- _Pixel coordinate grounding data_
= Beginning of Section =

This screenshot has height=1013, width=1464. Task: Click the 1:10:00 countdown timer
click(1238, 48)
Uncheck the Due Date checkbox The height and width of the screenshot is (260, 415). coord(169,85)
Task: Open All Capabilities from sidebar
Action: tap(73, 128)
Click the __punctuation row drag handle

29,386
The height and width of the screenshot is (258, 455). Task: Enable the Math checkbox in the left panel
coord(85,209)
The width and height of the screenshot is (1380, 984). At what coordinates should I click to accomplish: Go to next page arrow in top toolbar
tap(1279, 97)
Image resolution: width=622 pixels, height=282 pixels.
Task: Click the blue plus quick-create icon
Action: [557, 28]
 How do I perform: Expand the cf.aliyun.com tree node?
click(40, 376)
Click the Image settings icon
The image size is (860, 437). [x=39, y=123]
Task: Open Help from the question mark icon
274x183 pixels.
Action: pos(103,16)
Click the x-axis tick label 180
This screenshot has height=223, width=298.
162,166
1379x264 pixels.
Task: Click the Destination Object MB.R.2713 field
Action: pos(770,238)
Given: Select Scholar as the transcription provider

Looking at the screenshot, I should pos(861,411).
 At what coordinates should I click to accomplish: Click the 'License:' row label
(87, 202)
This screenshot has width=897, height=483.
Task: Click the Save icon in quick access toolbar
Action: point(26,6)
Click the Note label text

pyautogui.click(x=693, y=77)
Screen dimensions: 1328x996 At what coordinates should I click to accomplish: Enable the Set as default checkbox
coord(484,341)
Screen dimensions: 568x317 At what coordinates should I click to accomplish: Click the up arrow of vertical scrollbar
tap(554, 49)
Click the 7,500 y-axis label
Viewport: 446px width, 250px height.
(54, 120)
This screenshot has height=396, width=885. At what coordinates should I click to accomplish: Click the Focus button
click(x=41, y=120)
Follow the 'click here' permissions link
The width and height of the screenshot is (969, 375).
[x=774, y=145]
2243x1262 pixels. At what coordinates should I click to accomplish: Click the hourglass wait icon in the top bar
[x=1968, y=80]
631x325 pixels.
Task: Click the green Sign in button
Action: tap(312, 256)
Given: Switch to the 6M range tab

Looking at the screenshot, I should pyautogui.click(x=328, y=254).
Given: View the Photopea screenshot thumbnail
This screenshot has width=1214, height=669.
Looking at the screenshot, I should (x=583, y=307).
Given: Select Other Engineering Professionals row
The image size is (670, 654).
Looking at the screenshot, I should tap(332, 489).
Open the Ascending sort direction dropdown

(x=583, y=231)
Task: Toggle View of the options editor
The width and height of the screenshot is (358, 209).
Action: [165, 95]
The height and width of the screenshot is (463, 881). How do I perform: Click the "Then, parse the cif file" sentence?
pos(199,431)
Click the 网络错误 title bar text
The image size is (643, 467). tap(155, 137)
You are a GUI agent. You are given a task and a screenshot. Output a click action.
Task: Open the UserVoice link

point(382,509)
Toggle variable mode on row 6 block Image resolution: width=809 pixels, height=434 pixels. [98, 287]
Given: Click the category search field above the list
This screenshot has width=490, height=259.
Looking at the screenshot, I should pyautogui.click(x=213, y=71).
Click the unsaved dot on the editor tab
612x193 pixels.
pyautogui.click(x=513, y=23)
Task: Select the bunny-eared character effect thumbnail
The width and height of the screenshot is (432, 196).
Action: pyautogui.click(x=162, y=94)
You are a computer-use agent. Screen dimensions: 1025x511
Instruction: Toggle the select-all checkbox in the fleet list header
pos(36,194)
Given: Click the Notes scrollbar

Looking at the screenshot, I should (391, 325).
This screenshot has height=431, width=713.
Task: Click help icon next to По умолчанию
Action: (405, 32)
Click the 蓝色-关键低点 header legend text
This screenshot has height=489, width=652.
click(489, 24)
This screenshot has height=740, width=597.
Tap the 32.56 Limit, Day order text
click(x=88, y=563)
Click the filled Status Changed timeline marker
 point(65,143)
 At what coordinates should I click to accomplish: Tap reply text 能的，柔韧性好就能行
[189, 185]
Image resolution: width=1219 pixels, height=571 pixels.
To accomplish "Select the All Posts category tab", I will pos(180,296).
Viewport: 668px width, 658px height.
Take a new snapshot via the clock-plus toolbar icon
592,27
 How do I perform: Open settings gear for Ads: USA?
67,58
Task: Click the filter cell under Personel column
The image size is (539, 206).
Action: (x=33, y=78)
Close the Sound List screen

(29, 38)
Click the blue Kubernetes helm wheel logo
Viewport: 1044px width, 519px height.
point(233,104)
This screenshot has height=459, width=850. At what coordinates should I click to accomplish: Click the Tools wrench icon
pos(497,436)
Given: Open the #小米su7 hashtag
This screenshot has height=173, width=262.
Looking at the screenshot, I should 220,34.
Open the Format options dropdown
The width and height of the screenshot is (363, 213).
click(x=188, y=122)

= End of Section =

- _PROBLEM STATEMENT_
What are the lines from the one with "How do I perform: Open" through the end of the entries? Give them again exactly, both end lines included.

- _SOLUTION_
 How do I perform: Open settings gear for Ads: USA?
67,58
Task: Click the filter cell under Personel column
The image size is (539, 206).
Action: (x=33, y=78)
Close the Sound List screen

(29, 38)
Click the blue Kubernetes helm wheel logo
Viewport: 1044px width, 519px height.
point(233,104)
This screenshot has height=459, width=850. At what coordinates should I click to accomplish: Click the Tools wrench icon
pos(497,436)
Given: Open the #小米su7 hashtag
This screenshot has height=173, width=262.
Looking at the screenshot, I should 220,34.
Open the Format options dropdown
The width and height of the screenshot is (363, 213).
click(x=188, y=122)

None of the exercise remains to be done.